TRECHO CITADO:

Fiquei meio chateado. Adoro quando um governo tem ideias que transgridem a obviedade – eu sei, a lista de propostas ousadas que jamais saíram do papel é tão grande em Porto Alegre que, quando nos apresentam algo mais arrojado, nossa primeira reação é achar ridículo. Deve ser um mecanismo de defesa: melhor achar ridículo logo, porque, se o projeto naufragar, não fico frustrado depois. Mas confesso que nunca achei ridícula aquela roda-gigante de 80 metros de altura, pelo contrário: achava espetacular.
Ontem à tarde, em conversa por telefone, a secretária municipal de Parcerias, Ana Pellini, me confirmou que a construção da roda-gigante deixará de ser obrigatória para quem vencer a licitação do trecho 2 da Orla do Guaíba. A intenção é atrair mais interessados, mais empresários que topariam botar dinheiro ali.

Dados armazenados:
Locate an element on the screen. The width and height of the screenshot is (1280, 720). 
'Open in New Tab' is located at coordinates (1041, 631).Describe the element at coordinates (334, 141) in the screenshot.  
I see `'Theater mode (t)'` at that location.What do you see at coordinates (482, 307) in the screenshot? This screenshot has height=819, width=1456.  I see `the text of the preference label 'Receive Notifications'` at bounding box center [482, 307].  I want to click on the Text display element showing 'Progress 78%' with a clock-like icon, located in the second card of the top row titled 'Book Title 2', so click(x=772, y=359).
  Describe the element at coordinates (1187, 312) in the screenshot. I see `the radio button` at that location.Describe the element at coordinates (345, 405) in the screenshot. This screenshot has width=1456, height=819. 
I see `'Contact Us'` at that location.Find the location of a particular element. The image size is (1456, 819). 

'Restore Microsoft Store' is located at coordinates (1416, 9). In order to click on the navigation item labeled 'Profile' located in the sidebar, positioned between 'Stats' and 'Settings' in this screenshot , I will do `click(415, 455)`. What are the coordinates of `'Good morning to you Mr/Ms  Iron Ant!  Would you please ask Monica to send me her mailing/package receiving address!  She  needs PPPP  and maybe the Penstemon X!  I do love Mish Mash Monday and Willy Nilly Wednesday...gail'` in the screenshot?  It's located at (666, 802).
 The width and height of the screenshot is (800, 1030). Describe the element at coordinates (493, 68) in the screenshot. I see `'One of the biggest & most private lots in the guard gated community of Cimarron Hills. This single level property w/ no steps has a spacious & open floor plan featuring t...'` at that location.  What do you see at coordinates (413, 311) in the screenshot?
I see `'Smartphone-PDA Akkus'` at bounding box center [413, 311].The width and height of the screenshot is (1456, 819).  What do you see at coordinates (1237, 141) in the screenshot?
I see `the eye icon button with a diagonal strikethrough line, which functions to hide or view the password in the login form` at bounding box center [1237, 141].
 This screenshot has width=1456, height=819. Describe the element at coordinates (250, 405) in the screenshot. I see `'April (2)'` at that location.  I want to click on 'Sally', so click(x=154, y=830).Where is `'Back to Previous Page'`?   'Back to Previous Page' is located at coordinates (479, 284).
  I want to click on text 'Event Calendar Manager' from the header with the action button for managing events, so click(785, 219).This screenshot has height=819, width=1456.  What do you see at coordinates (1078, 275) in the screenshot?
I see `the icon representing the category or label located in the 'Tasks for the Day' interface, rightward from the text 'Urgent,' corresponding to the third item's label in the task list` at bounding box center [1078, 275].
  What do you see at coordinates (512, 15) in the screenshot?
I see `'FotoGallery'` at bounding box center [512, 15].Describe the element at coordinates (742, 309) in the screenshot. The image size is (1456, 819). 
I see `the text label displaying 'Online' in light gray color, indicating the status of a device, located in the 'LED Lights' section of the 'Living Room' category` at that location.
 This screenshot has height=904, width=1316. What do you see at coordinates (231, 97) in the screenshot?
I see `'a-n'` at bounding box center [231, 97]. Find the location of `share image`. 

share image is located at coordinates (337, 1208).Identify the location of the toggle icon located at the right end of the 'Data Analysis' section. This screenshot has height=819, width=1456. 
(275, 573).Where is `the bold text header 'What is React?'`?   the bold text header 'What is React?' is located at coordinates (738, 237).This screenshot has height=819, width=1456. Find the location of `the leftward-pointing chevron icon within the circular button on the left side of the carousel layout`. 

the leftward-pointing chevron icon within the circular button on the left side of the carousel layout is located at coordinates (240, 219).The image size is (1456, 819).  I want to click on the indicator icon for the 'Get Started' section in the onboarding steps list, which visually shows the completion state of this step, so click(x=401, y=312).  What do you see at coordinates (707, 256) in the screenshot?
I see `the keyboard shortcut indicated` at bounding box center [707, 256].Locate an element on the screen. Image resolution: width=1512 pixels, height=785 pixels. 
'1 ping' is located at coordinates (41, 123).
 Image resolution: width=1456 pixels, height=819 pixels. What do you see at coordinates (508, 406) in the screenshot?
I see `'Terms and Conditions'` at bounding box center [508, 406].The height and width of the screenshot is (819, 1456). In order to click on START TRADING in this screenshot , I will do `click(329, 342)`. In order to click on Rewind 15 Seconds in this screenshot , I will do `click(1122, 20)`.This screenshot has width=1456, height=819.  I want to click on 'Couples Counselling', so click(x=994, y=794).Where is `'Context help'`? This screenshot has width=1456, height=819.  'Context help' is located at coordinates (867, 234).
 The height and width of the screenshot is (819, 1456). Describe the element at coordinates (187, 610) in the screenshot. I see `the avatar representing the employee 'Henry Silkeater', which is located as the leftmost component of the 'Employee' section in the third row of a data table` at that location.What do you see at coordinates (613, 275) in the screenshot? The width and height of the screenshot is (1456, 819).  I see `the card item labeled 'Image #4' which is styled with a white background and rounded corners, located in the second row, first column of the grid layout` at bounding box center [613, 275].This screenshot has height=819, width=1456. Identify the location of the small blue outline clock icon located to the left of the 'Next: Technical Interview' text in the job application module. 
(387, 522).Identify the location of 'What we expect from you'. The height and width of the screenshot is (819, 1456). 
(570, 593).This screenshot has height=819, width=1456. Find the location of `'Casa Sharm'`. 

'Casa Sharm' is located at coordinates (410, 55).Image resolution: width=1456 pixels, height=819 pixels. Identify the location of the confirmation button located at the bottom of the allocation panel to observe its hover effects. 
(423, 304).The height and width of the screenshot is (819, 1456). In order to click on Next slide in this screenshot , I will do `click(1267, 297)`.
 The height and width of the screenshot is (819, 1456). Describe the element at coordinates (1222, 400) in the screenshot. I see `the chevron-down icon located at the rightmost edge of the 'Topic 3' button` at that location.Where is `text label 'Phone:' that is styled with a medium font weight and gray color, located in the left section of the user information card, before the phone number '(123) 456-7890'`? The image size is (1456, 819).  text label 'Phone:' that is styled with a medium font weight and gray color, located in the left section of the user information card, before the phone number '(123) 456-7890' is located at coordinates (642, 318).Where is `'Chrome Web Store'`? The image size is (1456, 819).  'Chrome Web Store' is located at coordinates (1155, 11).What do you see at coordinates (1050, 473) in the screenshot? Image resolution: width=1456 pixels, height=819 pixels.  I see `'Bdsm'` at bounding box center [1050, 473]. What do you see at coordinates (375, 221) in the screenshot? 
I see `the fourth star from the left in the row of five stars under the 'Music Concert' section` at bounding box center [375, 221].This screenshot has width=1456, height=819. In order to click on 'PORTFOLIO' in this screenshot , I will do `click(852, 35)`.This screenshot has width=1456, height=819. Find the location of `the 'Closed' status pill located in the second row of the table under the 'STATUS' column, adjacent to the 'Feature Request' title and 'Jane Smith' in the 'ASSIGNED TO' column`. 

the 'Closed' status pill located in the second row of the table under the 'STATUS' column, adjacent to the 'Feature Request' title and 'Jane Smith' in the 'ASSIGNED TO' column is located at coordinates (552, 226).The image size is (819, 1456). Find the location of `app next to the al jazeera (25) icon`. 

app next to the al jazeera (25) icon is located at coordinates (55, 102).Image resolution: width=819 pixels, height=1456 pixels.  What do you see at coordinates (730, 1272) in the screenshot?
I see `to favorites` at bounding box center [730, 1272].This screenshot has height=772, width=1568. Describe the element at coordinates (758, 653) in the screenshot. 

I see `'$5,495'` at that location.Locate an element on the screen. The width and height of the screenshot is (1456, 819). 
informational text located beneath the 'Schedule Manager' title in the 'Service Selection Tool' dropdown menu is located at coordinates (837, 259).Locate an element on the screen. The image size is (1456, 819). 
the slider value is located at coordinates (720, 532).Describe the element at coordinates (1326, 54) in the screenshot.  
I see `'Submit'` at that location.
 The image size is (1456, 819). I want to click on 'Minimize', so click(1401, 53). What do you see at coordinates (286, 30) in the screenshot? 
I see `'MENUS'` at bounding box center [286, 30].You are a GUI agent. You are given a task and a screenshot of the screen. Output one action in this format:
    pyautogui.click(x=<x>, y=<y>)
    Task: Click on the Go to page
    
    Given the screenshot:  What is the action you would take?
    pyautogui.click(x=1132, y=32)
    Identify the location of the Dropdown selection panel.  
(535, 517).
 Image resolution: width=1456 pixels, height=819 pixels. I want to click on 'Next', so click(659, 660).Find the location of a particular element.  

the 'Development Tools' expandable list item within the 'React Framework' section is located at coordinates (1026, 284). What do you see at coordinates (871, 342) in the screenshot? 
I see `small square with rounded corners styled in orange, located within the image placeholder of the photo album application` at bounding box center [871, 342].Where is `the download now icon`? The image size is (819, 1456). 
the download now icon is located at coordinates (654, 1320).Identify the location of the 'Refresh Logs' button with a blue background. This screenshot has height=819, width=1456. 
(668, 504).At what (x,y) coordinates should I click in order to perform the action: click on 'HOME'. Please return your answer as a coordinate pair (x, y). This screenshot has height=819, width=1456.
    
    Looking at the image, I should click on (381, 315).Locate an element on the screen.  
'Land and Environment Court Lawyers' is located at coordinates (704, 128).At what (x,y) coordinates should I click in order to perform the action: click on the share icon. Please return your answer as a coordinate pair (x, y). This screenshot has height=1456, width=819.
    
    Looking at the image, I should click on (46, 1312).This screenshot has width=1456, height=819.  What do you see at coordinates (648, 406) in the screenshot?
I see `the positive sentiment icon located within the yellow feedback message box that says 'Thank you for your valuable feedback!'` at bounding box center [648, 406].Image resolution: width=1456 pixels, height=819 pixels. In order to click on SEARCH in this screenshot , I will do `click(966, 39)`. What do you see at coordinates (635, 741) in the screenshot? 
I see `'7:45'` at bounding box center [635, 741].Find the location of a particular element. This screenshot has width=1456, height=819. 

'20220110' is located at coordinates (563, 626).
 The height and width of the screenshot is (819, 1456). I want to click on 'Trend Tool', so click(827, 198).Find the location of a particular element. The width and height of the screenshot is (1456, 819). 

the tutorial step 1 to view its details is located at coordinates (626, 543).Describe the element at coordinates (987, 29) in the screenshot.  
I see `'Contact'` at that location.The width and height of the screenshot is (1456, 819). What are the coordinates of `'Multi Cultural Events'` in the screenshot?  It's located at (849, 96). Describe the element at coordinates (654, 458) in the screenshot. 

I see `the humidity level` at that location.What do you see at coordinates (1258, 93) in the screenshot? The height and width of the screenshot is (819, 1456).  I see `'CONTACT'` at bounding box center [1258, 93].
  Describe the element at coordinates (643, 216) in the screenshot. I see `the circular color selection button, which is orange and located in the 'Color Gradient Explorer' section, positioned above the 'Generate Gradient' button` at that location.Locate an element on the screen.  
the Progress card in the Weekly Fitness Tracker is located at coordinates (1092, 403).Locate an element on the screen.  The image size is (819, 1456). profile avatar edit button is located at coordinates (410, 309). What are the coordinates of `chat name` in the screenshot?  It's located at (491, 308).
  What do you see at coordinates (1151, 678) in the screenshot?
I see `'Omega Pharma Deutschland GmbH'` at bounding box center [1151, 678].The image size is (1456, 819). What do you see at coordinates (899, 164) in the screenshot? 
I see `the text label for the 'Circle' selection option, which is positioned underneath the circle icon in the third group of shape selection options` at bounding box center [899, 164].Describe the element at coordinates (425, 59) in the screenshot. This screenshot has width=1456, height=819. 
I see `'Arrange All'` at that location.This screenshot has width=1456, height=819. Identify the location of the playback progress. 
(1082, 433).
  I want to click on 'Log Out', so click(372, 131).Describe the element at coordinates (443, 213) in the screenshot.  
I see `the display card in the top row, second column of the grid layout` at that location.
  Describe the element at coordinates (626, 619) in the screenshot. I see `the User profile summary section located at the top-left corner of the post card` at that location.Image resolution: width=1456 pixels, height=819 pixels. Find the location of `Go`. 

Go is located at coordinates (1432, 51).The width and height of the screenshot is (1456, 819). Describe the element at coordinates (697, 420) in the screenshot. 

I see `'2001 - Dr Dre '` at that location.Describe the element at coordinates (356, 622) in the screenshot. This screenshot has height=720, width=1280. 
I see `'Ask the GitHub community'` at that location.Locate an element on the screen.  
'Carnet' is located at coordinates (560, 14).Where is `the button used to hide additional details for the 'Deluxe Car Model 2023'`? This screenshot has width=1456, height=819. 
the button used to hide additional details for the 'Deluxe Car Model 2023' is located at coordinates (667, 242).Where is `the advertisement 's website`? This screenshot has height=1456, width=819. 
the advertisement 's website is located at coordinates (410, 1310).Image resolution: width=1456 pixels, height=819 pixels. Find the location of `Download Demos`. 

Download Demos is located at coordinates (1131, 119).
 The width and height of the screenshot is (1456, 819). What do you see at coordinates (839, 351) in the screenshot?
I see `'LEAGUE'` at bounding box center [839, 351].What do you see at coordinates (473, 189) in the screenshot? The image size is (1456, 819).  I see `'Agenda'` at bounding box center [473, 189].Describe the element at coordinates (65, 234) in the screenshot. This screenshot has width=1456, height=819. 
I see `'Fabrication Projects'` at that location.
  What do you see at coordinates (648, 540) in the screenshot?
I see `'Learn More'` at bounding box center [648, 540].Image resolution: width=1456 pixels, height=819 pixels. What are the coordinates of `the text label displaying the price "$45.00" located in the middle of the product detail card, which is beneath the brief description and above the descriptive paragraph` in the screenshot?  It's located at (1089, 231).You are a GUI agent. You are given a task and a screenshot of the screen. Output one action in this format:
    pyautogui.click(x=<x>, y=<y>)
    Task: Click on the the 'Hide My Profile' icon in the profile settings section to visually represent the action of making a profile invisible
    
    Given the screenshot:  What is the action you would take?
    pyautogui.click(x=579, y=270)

TAREFAS DO EXERCÍCIO:
1. Edite o texto sobre a roda-gigante da Orla do Guaíba entre "Fiquei meio chateado." e "contrário: achava espetacular.", inclusive, substituindo "espetacular" por "incrível".
2. No texto sobre a roda-gigante da Orla do Guaíba, reescreva de forma mais breve o parágrafo que começa com "Ontem à tarde", mantendo os fatos principais.
3. Segundo o texto sobre a roda-gigante da Orla do Guaíba, qual seria a altura da roda-gigante?

RESPOSTAS POR TAREFA:
1.
Fiquei meio chateado. Adoro quando um governo tem ideias que transgridem a obviedade – eu sei, a lista de propostas ousadas que jamais saíram do papel é tão grande em Porto Alegre que, quando nos apresentam algo mais arrojado, nossa primeira reação é achar ridículo. Deve ser um mecanismo de defesa: melhor achar ridículo logo, porque, se o projeto naufragar, não fico frustrado depois. Mas confesso que nunca achei ridícula aquela roda-gigante de 80 metros de altura, pelo contrário: achava incrível.

2. Por telefone, a secretária municipal de Parcerias, Ana Pellini, confirmou ao autor que quem vencer a licitação do trecho 2 da Orla do Guaíba não será mais obrigado a construir a roda-gigante. O objetivo é atrair mais empresários dispostos a investir no local.

3. 80 metros.